# got another tegu ! :)



## Venom6547 (Mar 8, 2012)

Yesterday I finished my 8x4x4 cage and put my current black and white in and i traded a vision cage for another argentine black and white, he is pretty beat up his face has alot of scars on his face but i still love him  he's about 3 feet long and he reminds me of melted oreo cookie ice cream with his color. 

Thing is, I just found out mine is a male as well but about 2 feet. They leave each other alone and dont seem to fight over dominance I haven't seen any climbing over each other or anything Mine was never aggressive and this one was bullied so he doesn't do anything will that be alright? I just hope no stress is caused and I made sure that before i both put them in the same cage i rearranged everything so it was new to both of them. 

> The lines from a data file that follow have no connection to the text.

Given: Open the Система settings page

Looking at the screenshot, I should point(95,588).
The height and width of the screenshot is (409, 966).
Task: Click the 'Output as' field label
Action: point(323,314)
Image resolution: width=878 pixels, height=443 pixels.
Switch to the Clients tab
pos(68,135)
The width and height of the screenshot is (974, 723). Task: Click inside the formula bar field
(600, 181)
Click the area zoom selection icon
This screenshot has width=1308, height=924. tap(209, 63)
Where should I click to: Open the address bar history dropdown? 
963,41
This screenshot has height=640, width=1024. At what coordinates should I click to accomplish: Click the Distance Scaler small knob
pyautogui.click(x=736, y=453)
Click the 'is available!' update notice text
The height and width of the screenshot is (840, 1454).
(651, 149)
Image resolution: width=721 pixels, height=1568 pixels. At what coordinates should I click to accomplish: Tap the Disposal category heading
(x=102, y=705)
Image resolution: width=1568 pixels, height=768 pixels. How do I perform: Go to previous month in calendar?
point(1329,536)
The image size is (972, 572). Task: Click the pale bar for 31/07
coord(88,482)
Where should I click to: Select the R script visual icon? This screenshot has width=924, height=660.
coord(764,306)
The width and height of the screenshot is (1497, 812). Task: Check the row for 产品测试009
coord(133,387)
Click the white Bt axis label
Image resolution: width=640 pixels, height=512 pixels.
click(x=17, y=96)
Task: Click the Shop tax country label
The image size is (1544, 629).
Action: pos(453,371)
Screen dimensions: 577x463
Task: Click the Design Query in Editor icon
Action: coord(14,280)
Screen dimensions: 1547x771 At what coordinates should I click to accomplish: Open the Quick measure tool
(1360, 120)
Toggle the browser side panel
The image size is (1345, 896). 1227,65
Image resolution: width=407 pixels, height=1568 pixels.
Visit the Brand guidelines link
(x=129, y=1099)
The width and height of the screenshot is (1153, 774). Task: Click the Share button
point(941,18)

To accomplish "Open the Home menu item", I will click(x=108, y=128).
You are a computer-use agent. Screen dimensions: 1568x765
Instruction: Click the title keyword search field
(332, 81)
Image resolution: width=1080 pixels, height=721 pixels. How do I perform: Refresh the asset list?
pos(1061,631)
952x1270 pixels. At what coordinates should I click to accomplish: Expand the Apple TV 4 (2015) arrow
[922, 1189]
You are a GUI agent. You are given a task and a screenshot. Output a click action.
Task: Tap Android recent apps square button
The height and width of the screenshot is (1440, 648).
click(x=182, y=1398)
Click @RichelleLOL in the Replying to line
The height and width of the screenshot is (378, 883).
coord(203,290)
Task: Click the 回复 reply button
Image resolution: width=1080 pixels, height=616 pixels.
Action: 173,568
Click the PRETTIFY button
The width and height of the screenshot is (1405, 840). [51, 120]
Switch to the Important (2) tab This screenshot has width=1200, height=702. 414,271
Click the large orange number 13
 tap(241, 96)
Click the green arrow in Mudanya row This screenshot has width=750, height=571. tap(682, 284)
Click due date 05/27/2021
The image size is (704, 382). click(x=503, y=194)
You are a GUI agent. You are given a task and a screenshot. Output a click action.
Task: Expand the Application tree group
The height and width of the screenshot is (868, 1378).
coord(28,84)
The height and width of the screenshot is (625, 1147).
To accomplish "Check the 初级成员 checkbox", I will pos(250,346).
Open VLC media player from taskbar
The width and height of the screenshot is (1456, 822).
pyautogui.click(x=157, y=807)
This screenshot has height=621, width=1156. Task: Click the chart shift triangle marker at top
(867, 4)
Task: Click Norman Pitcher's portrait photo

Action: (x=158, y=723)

Heres some pictures of both of my tegus and their new cage, i need to run out and get dirt or mulch tomorrow to make the depth but other than that its done












Heres one of both of my tegus the small one is my original one named mike and the bigger one is my new one scar





Scar again





mike snuggled in a towel and scars tail when he was under my blankets





and scar





I hope you enjoy and sorry for bad quality they were from my phone.


----------



## monstruo-the-tegu (Mar 8, 2012)

awwww theyre both awesome looking i dont think i could handle 2 lol


----------



## got10 (Mar 8, 2012)

You need 8 more to be like me . lol


----------



## omgtaylorg (Mar 8, 2012)

Lookin good, only thing I would strongly recommend would be putting atleast one or two layers of primer on that wood for the cage, at such high humidity that wood will start to warp really fast...I used particle board too for my 8x4x4 and I promise if you dont use primer it will warp quickly if you are keeping it at the proper humidity levels


----------



## Venom6547 (Mar 8, 2012)

Thanks! & thanks for the heads up, the wood already started to warp in my woodshop class at school being against the heater so ill be sure to silicone and primer it


----------



## james.w (Mar 8, 2012)

I was going to say the same thing about sealing the wood. It will rot really quickly. 

The biggest negative about putting them together besides fighting, is health. You have no idea what health problems if any, your new addition may have.


----------



## Venom6547 (Mar 8, 2012)

The guy i got him from is a ball python breeder and had him checked out by a vet before since he had it with his tegu. I'm going to seal it in the morning and im going to use house exterior paint the latex kind unless someone has a better choice


----------



## james.w (Mar 8, 2012)

Drylok.


----------



## Compnerd7 (Mar 8, 2012)

Nice find dude, so what you gonna name him, Scar Face? " I pity the cockroaches! " * nom nom nom * hahah.. They seems to be pals... and I yeah i'd prime that particleboard asap, I left a sheet of mine outside recently for one day and it warped on me so bad I had to table saw it into short lengths and use it as scrap :/


----------



## Venom6547 (Mar 8, 2012)

lol, I named him scar after the brother from lion king but i didnt think of that! good one


----------



## Bubblz Calhoun (Mar 8, 2012)

_Congrats on the new addition but I can't say it enough Quarantine, quarantine, quarantine. You don't know what it maybe carrying or may have been exposed to with the previous owner. 

If they did actually take it to the vet (not just saying so) what for?

By not quarantining new pets you're asking for something to happen. It's better to do what you can before hand than nothing at all and regret it later.
http://www.tegutalk.com/showthread.php?tid=10322#axzz1oanM1u82

Also are you prepared and capable of housing them separately if for what ever reason they don't get along at some point._


----------